Compilation Integration

In order to maximize performance, the NV3x pipeline needs to be as full as possible all the time. For this to happen, special care needs to be taken in how instructions are issued to the hardware. One aspect of this is that the architecture benefits from interleaved pairs of different types of instructions (for instance: issue two texture instructions, followed by two math instructions, followed by two texture instructions, etc). This is in contrast to ATI's hardware which prefers to see a large block of texture instructions followed by a large block of math instructions for optimal results.

As per NVIDIA's sensitivity to instruction order, we can (most easily) offer the example of calculating a^2 * 2^b:

mul r0,a,a
exp r1,b
mul r0,r0,r1

-takes 2 cycles on NV35

exp r1,b
mul r0,a,a
mul r0,r0,r1

-takes 1 cycle on NV35

This is a trivial example, but it does the job of getting the point across. Obviously, there are real benefits to be had from doing simple standard compiler optimizations which don't effect the output of the code at all. What kind of optimizations are we talking about here? Allow us to elaborate.

Aside from instruction reordering to maximize the parallelism of the hardware, reordering can also help reduce register pressure if we minimize the live ranges of registers within independent data. Consider this:

mul r0,a,a
mul r1,b,b
st r0
st r1

If we reorder the instructions we can use only one register without affecting the outcome of the code:

mul r0,a,a
st r0
mul r0,b,b
st r0

Register allocation is a very hefty part of compiler optimization, but special care needs to be taken to do it correctly and quickly for this application. Commonly, a variety of graph coloring heuristics are available to compiler designers. It seems NVIDIA is using an interference graph style of register allocation, and is allocating registers per component, though we are unclear on what is meant by "component".

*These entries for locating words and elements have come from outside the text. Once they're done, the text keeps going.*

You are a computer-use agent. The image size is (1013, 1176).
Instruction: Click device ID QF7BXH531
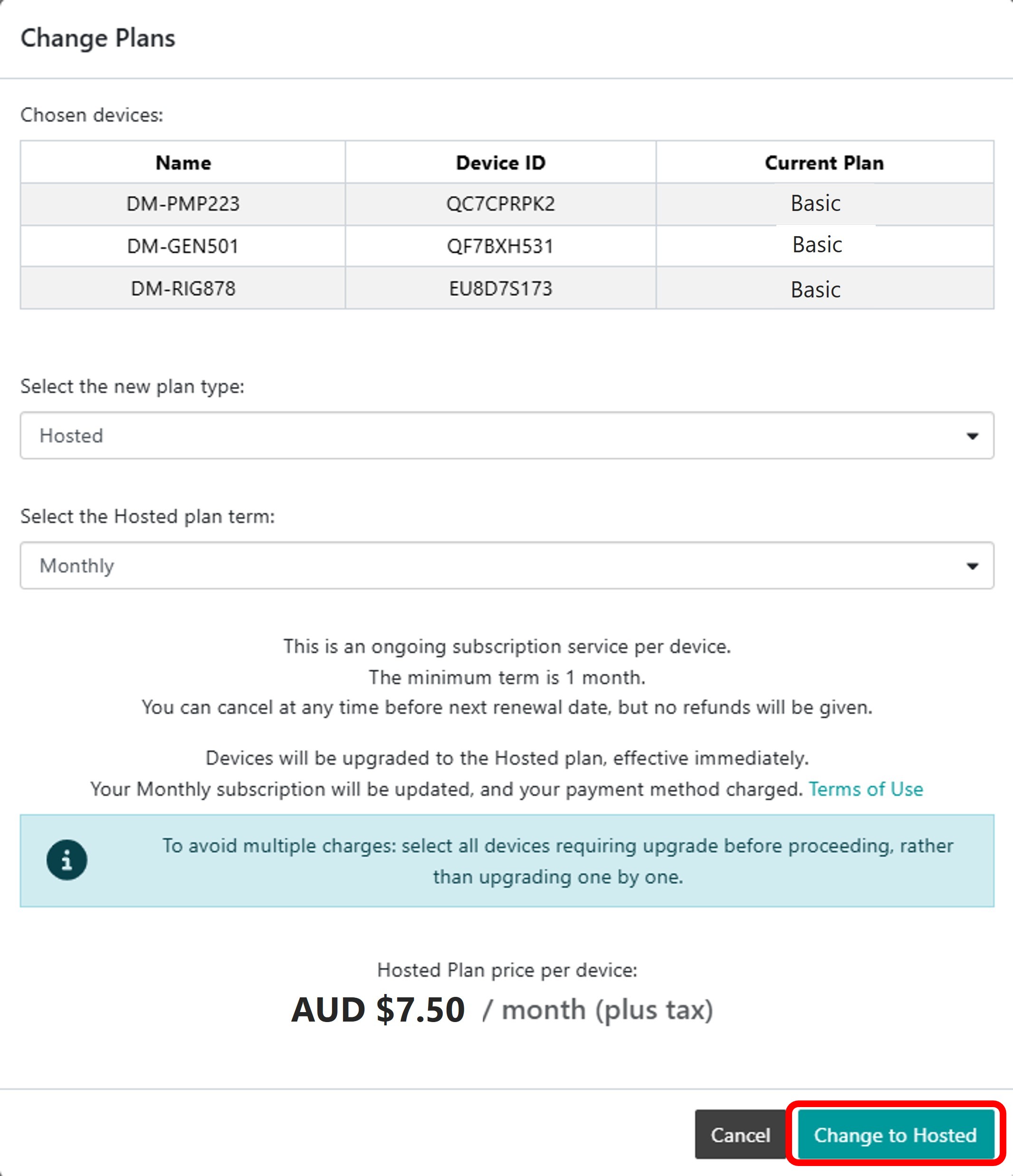pos(500,246)
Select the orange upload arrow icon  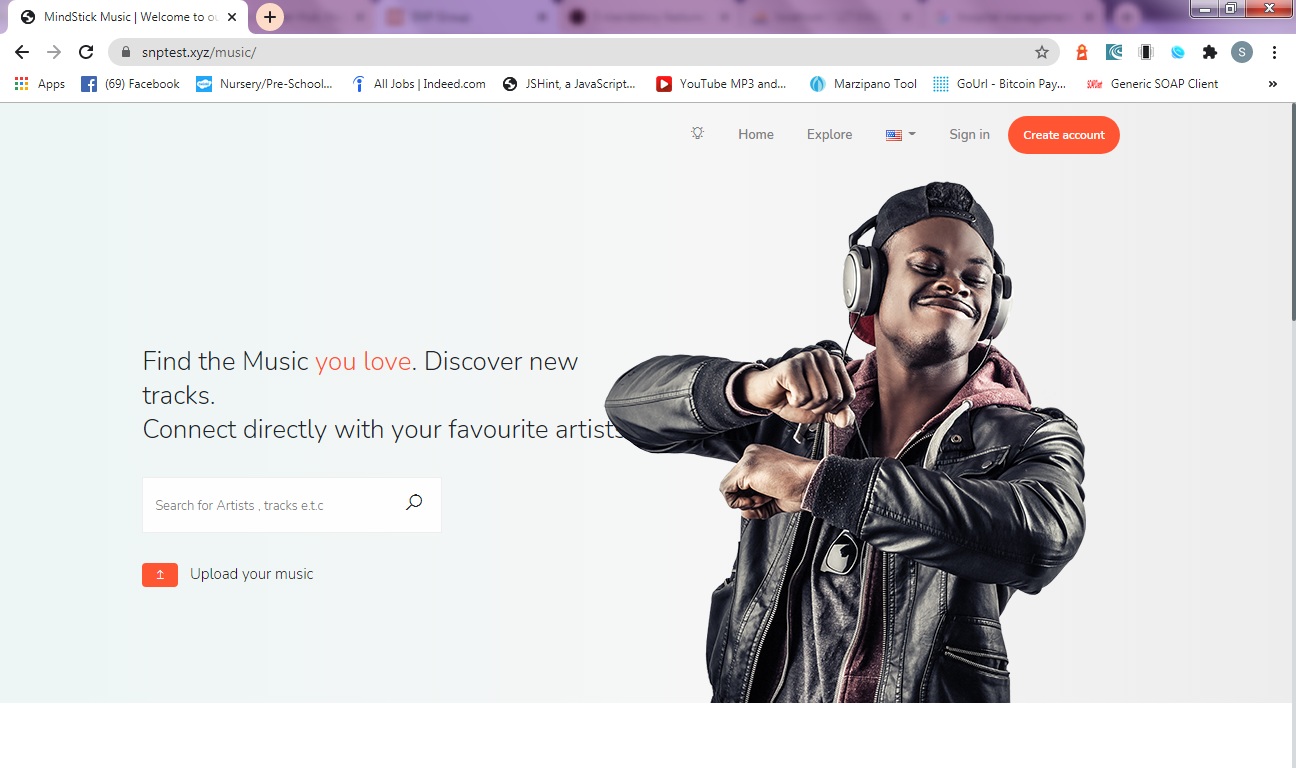159,574
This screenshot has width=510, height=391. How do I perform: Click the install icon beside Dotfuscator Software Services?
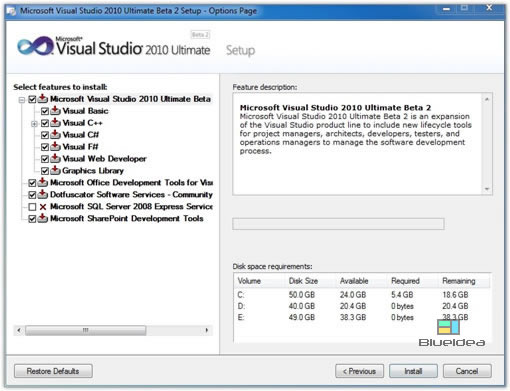43,194
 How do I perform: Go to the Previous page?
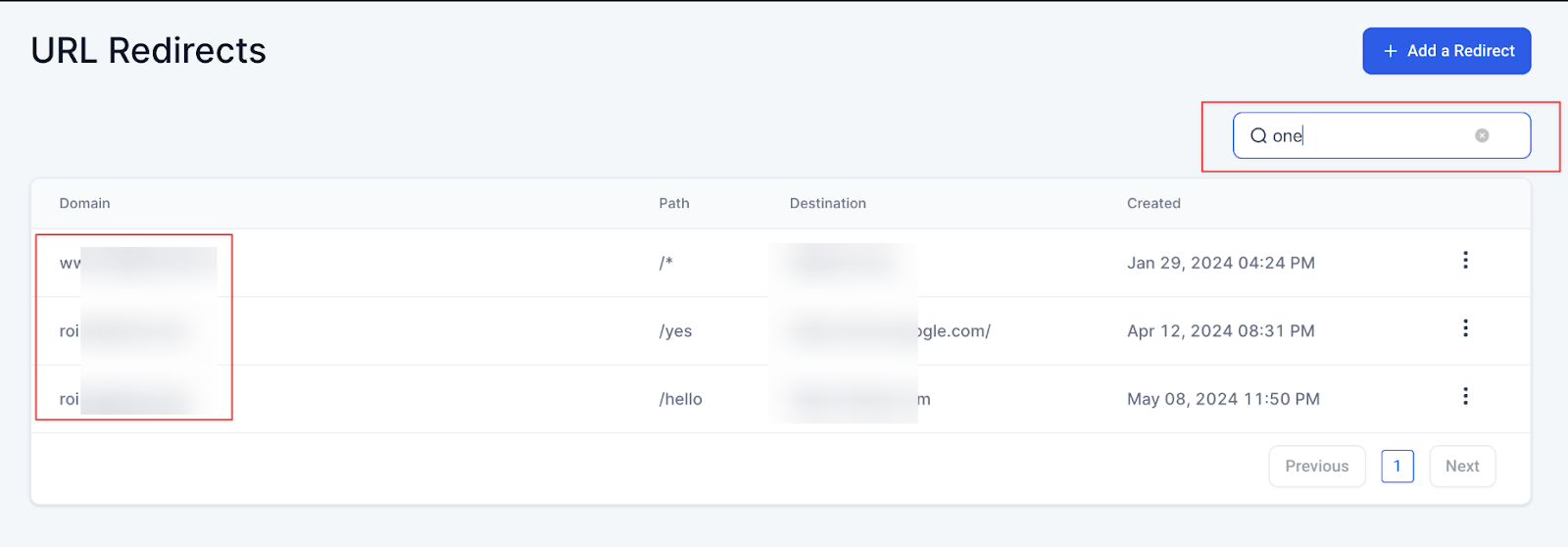[x=1316, y=467]
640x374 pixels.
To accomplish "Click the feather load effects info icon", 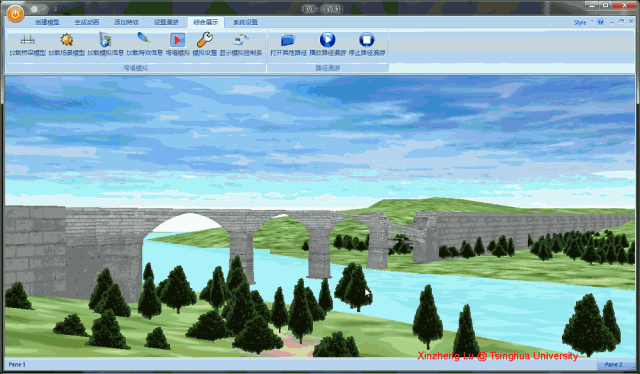I will [144, 39].
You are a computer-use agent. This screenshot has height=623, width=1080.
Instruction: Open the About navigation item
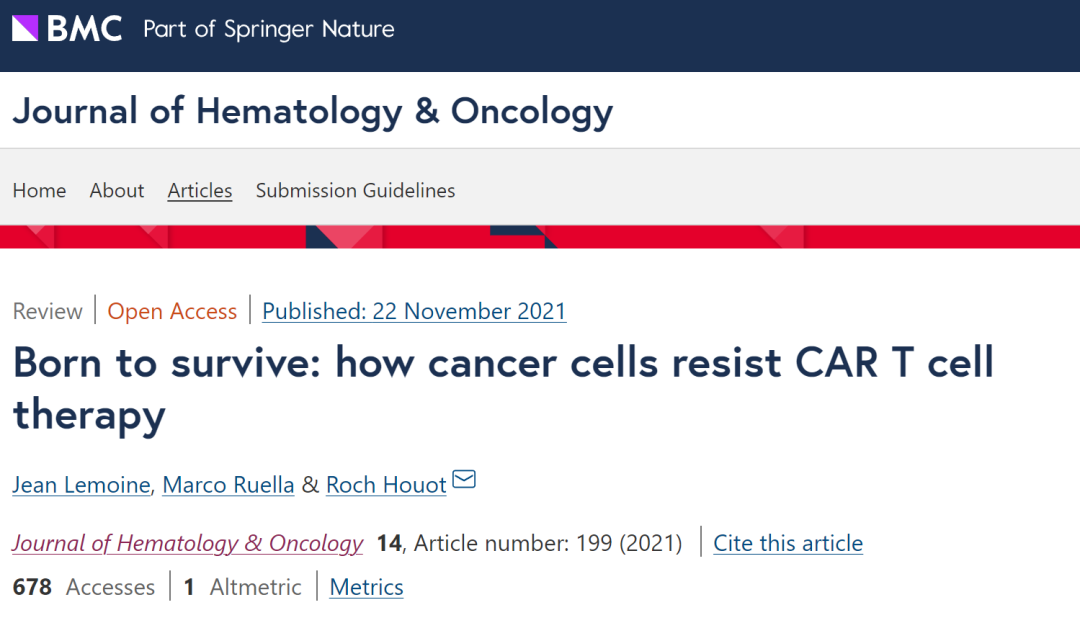(116, 190)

Dead code elimination is a very common optimization; essentially, if the developer includes code that can never be executed, we can eliminate this code from the program. Such situations are often revealed when performing multiple optimizations on code, but it’s still a useful feature for the occasional time a developer falls asleep at the screen.

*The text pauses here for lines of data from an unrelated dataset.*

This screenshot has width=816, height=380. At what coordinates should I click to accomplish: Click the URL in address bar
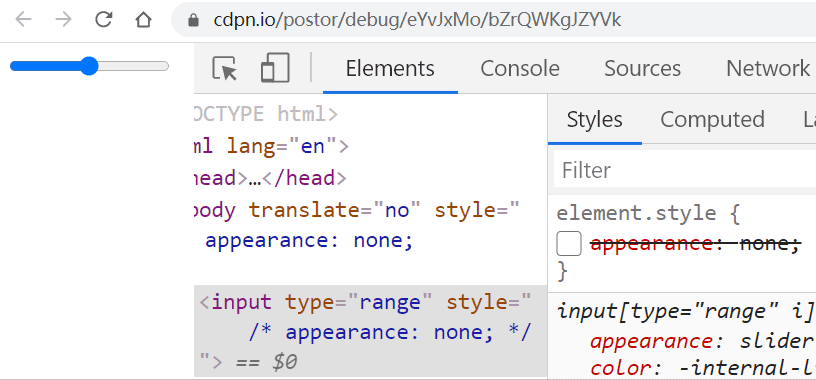[417, 20]
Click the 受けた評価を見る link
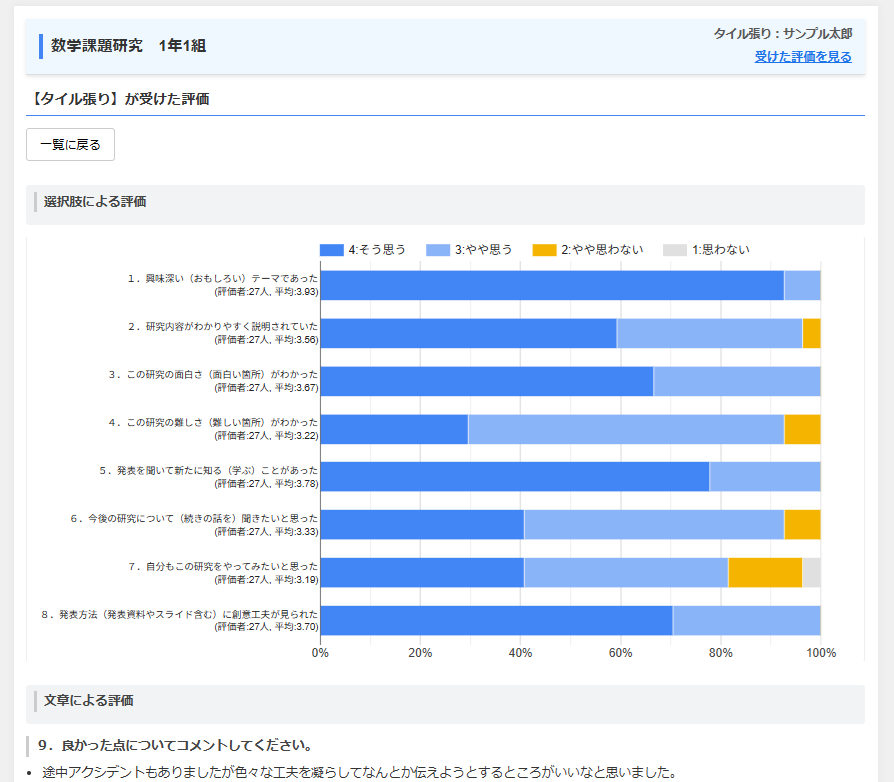Viewport: 894px width, 782px height. (803, 57)
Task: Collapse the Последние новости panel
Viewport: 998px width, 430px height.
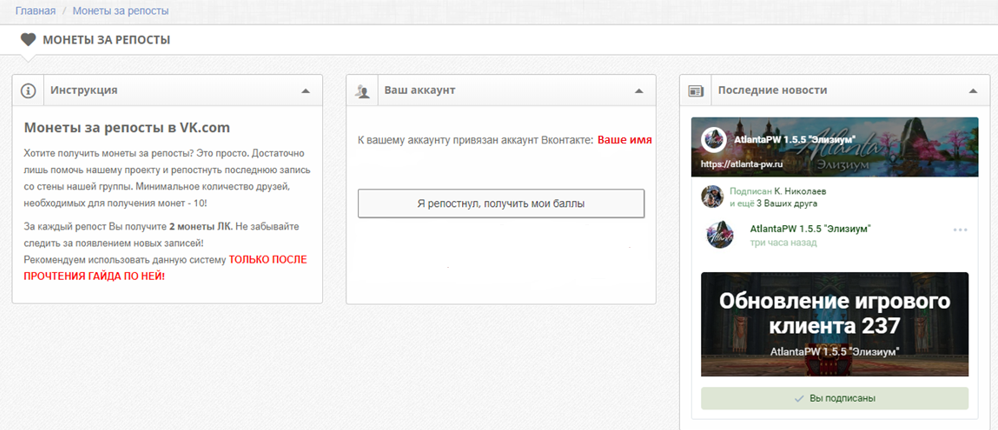Action: (973, 91)
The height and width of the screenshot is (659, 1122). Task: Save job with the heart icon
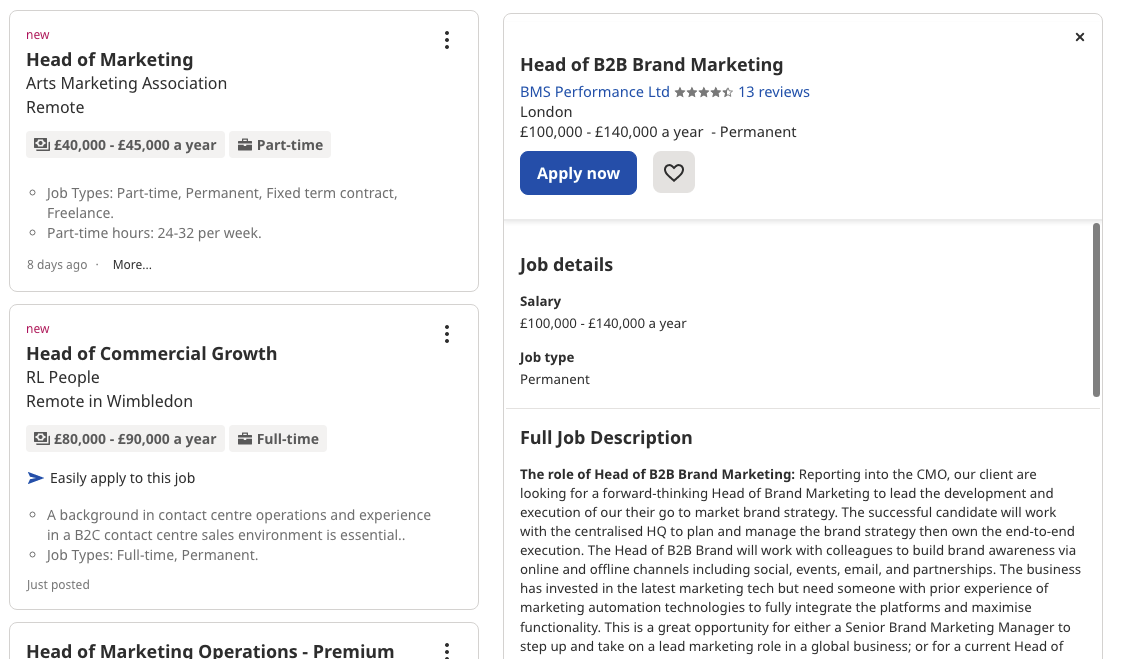(674, 173)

There are a great many other optimizations that can be performed on code which have absolutely no effect on outcome. This is a very important aspect of computing, and only gets more complicated as computer technology gets more powerful. Intel's Itanium processors are prohibitive to hand coding, and no IA64 based processor would run code well unless the compiler that generated the code was able to specifically tailor that code to the parallel nature of the hardware. We are seeing the same type of thing here with NVIDIA's architecture.

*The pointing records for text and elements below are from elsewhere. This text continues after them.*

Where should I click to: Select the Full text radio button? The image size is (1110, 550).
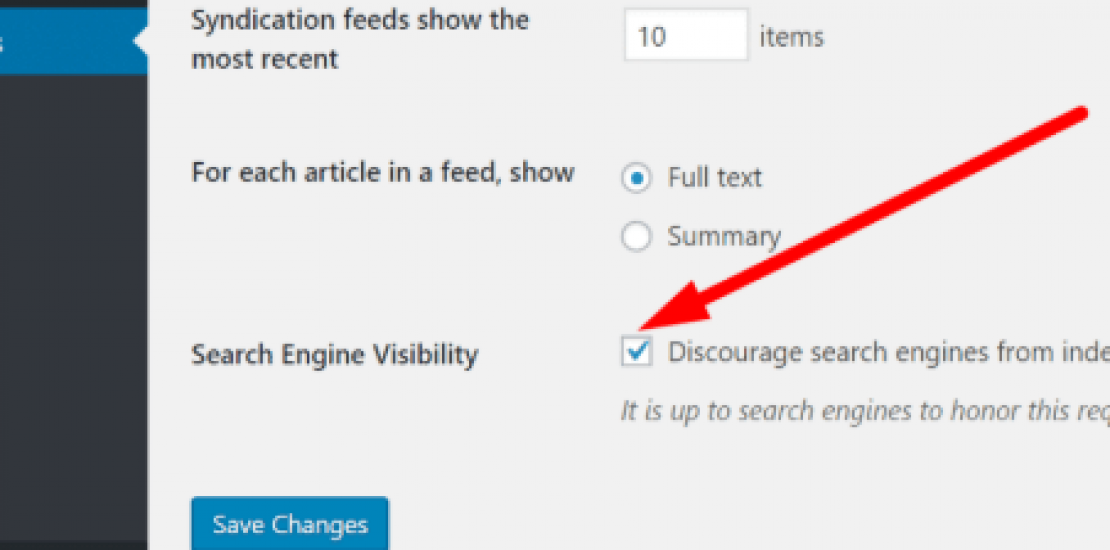click(x=636, y=178)
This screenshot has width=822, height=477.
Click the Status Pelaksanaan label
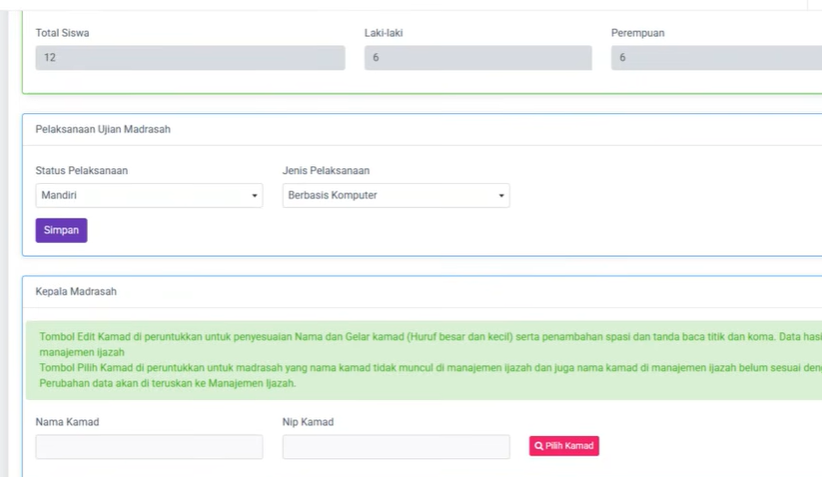(x=82, y=171)
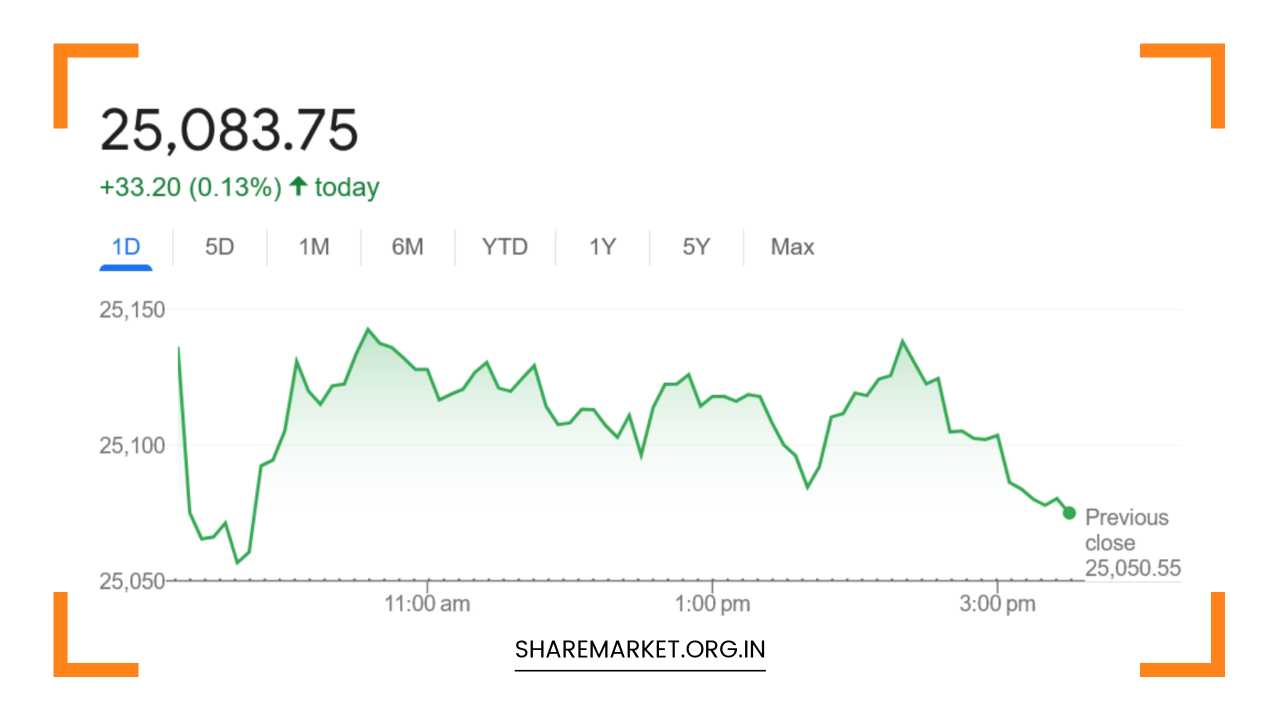Open the 1M chart range

(313, 247)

Of course, NVIDIA has the added challenge of implementing a real-time compiler much like the java JIT, or Transmeta's code morphing software. As such, there are other very interesting time saving things they need to do with their compiler in order to reduce the impact of trying to adequately approximate the solution to an NP complete problem into am extremely small amount of time.

A shader cache is implemented to store previously compiled shaders; this means that shaders shouldn't have to be compiled more than once. Directed Acyclic Graphs (DAGs) of the code are used to fingerprint compiled shaders. There is also a stock set of common, precompiled, shaders that can get dropped in when NVIDIA detects what a developer is trying to accomplish. NVIDIA will need to take special care to make sure that this feature remains a feature and doesn't break anything, but we see this as a good thing as long no one feels the power of the dark side.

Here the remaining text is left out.